_Work to complete_.
Two lines in the data below mark the range: the one with "Identify the click" and the one with "Digital (136, 388)". Return both, along with every line between them, exactly.

_Collected data entries_.
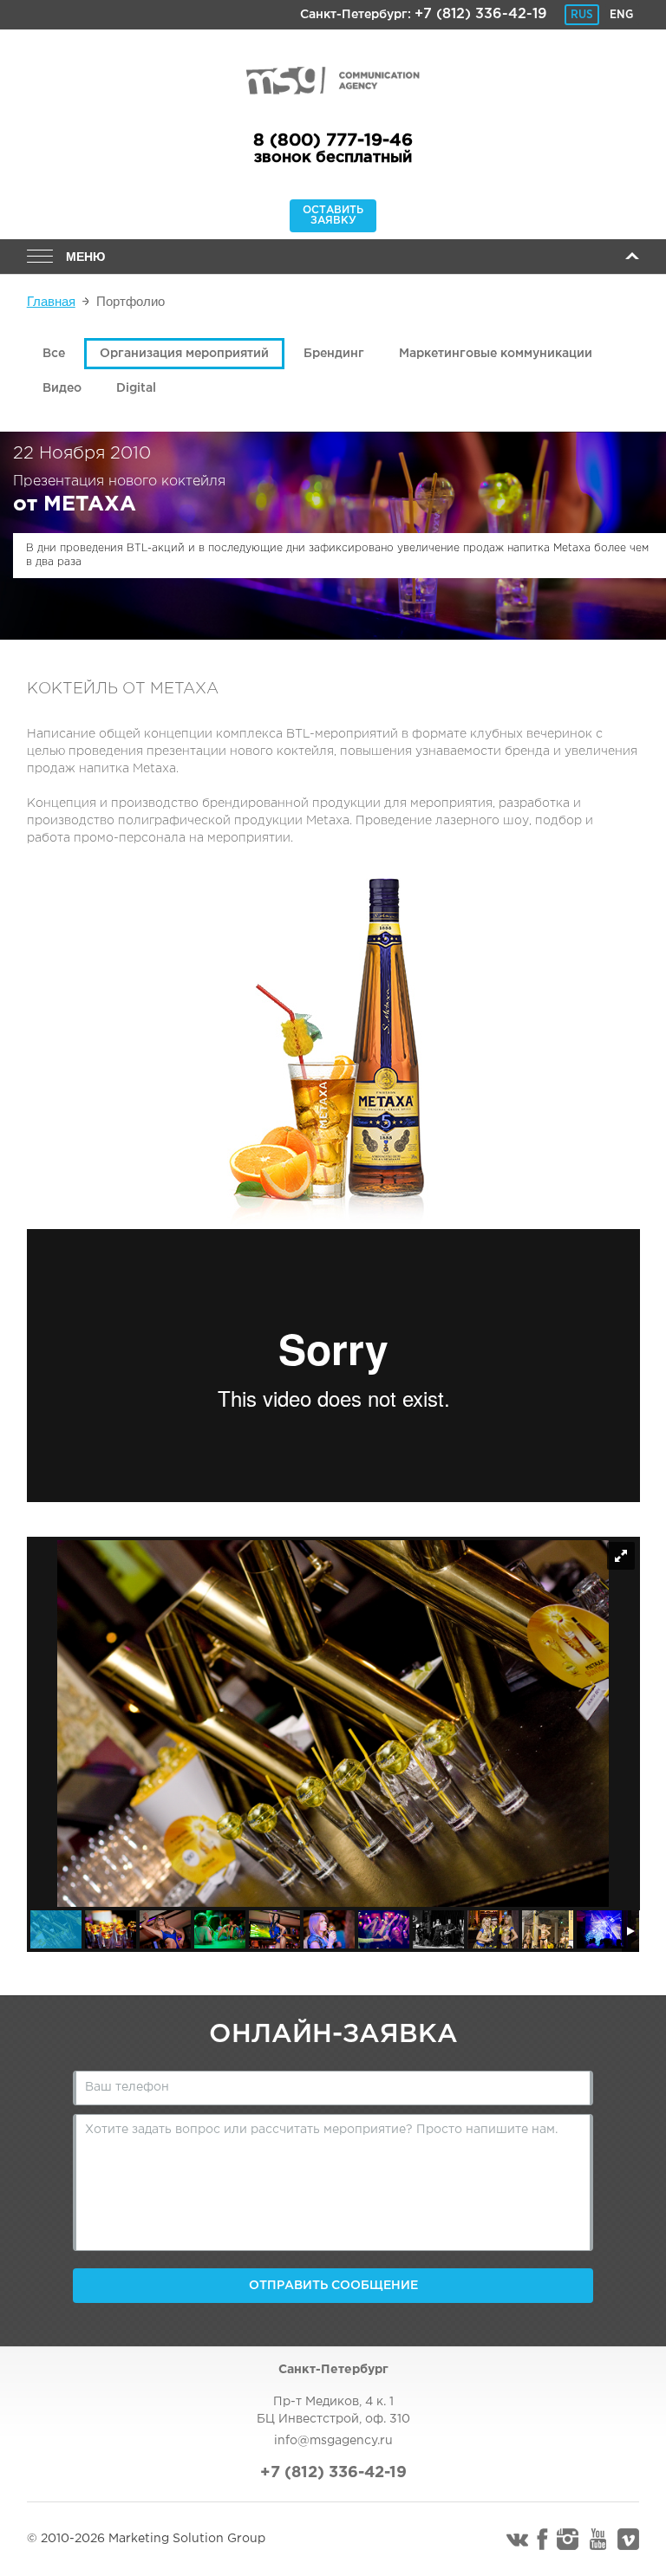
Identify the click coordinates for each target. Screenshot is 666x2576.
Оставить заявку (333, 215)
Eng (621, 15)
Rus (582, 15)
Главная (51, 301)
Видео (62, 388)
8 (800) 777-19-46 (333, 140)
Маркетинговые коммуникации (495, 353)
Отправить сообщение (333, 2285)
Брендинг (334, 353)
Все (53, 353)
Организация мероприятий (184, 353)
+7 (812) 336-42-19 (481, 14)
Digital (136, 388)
...
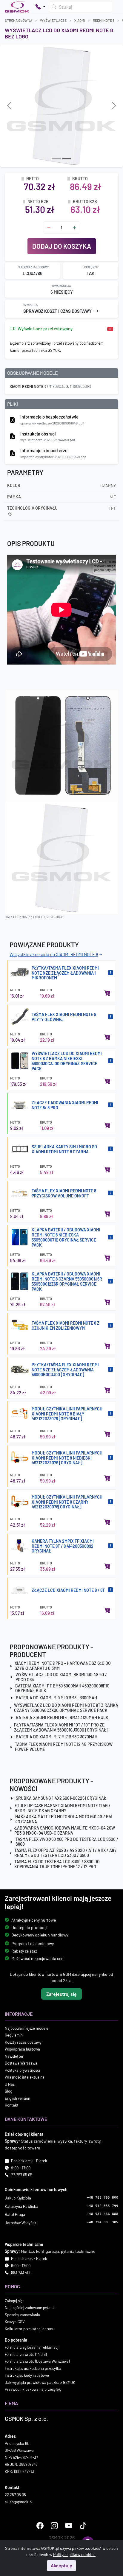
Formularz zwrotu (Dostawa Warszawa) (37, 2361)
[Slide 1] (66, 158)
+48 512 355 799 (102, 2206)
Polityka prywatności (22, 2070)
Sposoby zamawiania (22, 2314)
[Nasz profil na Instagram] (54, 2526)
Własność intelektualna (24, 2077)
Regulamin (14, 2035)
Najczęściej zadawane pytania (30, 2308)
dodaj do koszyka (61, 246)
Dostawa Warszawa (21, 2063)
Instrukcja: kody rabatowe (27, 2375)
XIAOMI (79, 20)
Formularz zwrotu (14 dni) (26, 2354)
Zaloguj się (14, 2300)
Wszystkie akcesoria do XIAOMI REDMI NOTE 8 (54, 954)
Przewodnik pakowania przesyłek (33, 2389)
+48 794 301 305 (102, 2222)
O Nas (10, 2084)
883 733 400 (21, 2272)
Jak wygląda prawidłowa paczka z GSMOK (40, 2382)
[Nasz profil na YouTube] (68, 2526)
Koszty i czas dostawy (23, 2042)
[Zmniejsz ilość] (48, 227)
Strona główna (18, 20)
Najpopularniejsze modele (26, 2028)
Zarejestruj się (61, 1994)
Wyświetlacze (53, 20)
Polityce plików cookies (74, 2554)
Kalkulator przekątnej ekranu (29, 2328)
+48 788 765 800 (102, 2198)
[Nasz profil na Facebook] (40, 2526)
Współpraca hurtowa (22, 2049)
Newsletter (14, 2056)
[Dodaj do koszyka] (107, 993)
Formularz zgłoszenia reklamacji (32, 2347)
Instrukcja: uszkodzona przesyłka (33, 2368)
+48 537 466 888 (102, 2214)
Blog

_Written response_.
Identify the click coordinates for each target. Screenshot is 666x2576.
Оставить заявку (333, 215)
Eng (621, 15)
Rus (582, 15)
Главная (51, 301)
Видео (62, 388)
8 (800) 777-19-46 (333, 140)
Маркетинговые коммуникации (495, 353)
Отправить сообщение (333, 2285)
Брендинг (334, 353)
Все (53, 353)
Организация мероприятий (184, 353)
+7 (812) 336-42-19 (481, 14)
Digital (136, 388)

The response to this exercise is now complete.